GHT*: A Peer-to-Peer System for Metric Data

by Michal Batko, Claudio Gennaro and Pavel Zezula


GHT* is a scalable and distributed similarity search structure that has been specifically designed to support metric space objects. The structure is based on the Peer-to-Peer (P2P) communication paradigm. It is scalable, which means that the query execution achieves practically constant search time for similarity range queries in data-sets of arbitrary size. Updates are performed locally and node splitting does not require sending multiple messages to many peers.

P2P communication paradigms are quickly gaining in popularity due to their scalability and self-organizing nature, forming the basis for building large-scale similarity search indexes at low cost. However, most of the numerous P2P search techniques proposed in recent years have focused on single-key retrieval. A good example is the Content Addressable Network (CAN), which is a distributed hash table abstraction over Cartesian space.

Our objective is to develop a distributed storage structure for similarity search in metric spaces that would scale up with (nearly) constant search time. The advantage of the metric space approach for data searching is its 'extensibility', allowing us to perform exact match, range, and similarity queries on any collection of metric objects. Since any vector space is covered by a metric space with an appropriate distance function (for example the Euclidean distance), even n-dimensional vector spaces are handled easily. Furthermore, there are numerous metric functions able to quantify similarity between complex objects, such as free text or multi-media object features that are very difficult to manage. For example, consider the edit distance defined for sequences and trees, the Hausdorff distance applied for comparing shapes, or the Jacard coefficient, which is often used to assess the similarity of sets. Much research is now focused on developing techniques to structure collections of metric objects so that search requests can be performed efficiently.

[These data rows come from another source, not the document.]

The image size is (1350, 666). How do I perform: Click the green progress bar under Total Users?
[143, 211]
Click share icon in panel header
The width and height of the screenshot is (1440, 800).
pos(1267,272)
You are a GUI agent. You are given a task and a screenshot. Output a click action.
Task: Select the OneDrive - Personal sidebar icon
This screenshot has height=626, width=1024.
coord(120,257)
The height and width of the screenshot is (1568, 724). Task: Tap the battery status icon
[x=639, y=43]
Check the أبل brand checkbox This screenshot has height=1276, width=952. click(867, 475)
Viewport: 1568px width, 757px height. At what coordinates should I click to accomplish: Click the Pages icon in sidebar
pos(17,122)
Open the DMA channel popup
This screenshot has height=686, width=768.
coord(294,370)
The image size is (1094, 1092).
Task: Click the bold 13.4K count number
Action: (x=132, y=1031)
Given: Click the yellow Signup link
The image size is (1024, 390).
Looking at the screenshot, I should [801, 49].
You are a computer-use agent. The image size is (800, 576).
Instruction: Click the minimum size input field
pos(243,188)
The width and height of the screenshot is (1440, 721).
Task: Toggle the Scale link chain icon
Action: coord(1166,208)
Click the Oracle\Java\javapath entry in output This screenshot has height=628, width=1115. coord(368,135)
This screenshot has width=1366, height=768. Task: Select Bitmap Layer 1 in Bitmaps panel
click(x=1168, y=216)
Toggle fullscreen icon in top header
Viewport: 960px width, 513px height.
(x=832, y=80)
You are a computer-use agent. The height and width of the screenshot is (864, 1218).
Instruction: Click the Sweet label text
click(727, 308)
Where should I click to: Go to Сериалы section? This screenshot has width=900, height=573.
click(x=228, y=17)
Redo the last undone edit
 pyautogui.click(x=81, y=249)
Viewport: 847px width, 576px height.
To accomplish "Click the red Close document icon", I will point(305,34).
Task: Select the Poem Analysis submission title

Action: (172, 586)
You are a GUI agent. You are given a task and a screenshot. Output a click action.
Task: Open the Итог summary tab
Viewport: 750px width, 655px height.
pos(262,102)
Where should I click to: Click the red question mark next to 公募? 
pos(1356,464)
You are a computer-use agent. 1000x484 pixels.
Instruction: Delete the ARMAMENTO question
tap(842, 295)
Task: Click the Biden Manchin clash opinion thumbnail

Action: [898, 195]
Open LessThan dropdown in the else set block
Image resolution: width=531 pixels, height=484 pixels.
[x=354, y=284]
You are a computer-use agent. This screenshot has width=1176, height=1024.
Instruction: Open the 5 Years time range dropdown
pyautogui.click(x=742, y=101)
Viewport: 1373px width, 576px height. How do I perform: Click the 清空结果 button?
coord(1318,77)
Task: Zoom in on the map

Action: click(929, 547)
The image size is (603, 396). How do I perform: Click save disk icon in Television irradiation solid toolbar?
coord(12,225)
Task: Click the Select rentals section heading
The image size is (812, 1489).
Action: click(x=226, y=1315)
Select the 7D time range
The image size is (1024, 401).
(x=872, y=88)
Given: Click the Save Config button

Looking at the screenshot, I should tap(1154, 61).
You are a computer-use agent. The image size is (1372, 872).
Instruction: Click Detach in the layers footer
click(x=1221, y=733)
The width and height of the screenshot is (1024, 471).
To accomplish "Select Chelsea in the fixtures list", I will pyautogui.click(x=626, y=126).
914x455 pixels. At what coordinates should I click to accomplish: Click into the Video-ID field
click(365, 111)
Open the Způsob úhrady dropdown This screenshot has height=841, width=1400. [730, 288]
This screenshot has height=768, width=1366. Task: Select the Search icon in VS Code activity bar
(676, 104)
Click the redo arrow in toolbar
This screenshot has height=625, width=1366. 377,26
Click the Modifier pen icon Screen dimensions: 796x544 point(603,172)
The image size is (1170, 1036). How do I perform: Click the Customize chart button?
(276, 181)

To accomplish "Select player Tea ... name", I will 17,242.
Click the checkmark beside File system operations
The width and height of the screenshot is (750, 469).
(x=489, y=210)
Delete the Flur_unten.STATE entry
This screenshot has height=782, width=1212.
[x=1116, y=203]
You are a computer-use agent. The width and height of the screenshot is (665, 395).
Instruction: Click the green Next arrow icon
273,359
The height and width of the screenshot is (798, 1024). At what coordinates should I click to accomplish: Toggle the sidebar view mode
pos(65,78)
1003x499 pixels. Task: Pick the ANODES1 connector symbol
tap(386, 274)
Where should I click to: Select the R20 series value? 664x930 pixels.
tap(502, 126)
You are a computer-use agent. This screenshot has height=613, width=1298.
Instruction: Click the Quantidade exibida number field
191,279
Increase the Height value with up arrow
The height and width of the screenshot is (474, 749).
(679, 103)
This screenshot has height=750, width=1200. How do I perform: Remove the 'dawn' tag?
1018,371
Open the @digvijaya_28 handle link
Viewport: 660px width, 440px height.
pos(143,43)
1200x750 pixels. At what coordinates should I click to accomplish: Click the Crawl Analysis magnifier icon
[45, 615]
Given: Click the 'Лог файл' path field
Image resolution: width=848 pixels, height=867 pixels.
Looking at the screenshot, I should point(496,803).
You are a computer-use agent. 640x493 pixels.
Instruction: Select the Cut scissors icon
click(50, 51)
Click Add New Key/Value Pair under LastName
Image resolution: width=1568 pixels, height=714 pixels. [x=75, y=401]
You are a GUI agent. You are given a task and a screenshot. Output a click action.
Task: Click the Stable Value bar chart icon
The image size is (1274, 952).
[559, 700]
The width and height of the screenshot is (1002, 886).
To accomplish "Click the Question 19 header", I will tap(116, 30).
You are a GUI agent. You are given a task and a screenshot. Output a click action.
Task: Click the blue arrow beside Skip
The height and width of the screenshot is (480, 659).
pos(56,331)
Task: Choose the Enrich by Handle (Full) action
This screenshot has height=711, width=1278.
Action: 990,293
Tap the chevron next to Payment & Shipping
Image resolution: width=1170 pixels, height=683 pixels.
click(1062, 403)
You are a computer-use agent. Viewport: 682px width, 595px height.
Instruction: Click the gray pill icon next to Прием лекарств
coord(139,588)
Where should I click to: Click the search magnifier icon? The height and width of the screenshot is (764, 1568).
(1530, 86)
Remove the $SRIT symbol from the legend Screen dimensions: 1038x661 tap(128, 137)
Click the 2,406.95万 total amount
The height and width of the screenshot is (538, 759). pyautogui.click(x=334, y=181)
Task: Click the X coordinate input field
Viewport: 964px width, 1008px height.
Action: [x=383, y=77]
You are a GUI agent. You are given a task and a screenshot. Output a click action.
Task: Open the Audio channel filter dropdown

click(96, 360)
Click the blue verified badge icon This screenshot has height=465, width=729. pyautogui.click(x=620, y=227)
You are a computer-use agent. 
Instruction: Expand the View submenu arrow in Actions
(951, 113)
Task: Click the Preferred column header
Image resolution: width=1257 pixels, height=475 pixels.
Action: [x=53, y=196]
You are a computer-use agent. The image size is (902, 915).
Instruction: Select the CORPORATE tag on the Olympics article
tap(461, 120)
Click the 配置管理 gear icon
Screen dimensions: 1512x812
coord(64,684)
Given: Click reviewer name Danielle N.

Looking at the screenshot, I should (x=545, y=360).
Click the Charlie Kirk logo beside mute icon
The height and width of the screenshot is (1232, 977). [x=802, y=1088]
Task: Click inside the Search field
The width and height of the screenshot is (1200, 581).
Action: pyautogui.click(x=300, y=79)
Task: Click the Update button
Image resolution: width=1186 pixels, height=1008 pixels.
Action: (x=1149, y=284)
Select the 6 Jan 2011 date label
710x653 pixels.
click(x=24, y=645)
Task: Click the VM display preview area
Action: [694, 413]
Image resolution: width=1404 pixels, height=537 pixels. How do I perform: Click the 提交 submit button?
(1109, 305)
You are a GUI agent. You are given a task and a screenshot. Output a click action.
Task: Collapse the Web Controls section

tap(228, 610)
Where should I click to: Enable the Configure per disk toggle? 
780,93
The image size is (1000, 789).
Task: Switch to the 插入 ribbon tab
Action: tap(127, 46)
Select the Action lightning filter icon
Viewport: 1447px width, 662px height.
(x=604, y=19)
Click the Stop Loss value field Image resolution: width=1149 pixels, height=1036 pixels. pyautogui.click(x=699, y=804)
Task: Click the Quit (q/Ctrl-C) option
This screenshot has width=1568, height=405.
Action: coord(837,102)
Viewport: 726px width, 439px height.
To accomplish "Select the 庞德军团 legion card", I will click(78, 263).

A convenient way to assess similarity between two objects is to apply metric functions to decide the closeness of objects as a distance, which can be seen as a measure of the objects 'dis-similarity'. For any distinct metric objects x, y, z, the distance must satisfy the properties of reflexivity, d(x,x) = 0, strict positiveness, d(x,y) > 0, symmetry, d(x,y) = d(y,x), and triangle inequality, d(x, y) &Mac178; d(x, z) + d(z, y).

The distributed environment is composed of network nodes (peers), which hold metric objects, execute similarity queries on stored data and communicate with other peers. Every peer is uniquely denoted by its identifier PID. Peers hold data in a set of buckets. Each bucket has a unique identifier within a peer, designated as BID. Each peer also maintains a tree structure called the address search tree (AST). This is used to route similarity range queries through the distributed network. AST is based on the metric data partitioning principle known in the literature as the Generalized Hyperplane Tree (GHT). GHT is a binary tree with metric objects stored in leaf nodes implemented as buckets of fixed capacity. Inner tree nodes contain selected pairs of objects called pivots. Respecting the metric, the objects closer to the first pivot appear in the left subtree and those closer to the second are in the right subtree.

We start by building a tree with only one root node represented by a bucket B0 When the bucket B0 is full we must split it: we create a new empty bucket B1 and move some objects (half of them if possible) into it to gain space in B0. See Figure 1. The split is done by choosing a pair of pivots p1 and p2 from B0 and moving into bucket B1 all objects o that satisfy the condition d(p1, o) > d(p2, o).

Figure 1: Split of a GHT bucket.
Figure 1: Split of a GHT bucket.

Pivots p1 and p2 are associated with a new root node and thus the tree grows one level. This split algorithm can be applied on any leaf node and is an autonomous operation (no other tree nodes need to be modified).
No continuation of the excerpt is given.